▸ **ACTION ITEM**: Which lines below hold the word "agent"? Report each one.

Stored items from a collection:
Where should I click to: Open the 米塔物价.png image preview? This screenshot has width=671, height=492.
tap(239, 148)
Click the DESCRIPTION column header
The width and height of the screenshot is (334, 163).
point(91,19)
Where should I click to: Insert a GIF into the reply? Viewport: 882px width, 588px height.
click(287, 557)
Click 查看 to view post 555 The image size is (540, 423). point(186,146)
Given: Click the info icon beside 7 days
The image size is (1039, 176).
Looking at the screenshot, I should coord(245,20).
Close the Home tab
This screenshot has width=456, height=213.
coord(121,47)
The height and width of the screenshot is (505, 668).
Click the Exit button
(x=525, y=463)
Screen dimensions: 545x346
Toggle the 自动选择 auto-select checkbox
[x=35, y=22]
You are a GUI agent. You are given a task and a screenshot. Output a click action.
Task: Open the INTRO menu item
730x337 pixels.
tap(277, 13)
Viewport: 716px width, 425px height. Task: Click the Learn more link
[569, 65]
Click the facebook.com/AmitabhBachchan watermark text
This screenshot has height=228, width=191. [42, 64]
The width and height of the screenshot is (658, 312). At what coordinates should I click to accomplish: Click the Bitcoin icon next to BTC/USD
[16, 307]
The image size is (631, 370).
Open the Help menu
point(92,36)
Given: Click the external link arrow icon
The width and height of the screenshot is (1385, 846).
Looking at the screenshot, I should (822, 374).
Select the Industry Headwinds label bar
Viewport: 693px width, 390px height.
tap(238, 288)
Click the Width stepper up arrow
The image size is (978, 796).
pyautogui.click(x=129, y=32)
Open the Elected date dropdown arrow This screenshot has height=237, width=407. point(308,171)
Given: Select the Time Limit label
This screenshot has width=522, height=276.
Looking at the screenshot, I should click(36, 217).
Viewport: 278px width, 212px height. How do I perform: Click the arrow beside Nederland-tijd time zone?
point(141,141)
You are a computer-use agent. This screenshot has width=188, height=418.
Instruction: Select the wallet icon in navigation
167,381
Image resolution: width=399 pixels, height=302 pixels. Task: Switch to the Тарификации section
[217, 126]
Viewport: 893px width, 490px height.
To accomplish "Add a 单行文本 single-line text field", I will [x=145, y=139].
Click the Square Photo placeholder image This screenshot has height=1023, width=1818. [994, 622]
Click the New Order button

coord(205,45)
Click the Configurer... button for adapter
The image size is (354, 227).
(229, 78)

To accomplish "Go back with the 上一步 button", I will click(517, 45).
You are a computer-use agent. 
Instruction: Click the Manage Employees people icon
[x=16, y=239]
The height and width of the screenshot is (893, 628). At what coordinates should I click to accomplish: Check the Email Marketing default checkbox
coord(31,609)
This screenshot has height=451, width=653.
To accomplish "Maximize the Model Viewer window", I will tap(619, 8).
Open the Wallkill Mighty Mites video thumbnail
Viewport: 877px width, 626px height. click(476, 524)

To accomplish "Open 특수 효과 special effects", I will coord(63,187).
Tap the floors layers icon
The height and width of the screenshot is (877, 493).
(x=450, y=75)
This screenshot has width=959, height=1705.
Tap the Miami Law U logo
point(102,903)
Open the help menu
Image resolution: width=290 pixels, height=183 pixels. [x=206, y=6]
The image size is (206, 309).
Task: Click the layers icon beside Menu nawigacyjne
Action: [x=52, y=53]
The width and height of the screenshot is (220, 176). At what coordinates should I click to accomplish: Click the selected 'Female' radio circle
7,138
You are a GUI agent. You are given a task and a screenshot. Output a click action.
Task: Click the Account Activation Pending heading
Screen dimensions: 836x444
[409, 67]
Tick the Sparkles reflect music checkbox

▸ **TASK RESPONSE**:
You are a GUI agent. You are given a task and a screenshot. Output a click action.
You are a computer-use agent. This screenshot has width=188, height=418.
You are a computer-use agent. 
You are a GUI agent. You are given a task and a screenshot. Output a click action.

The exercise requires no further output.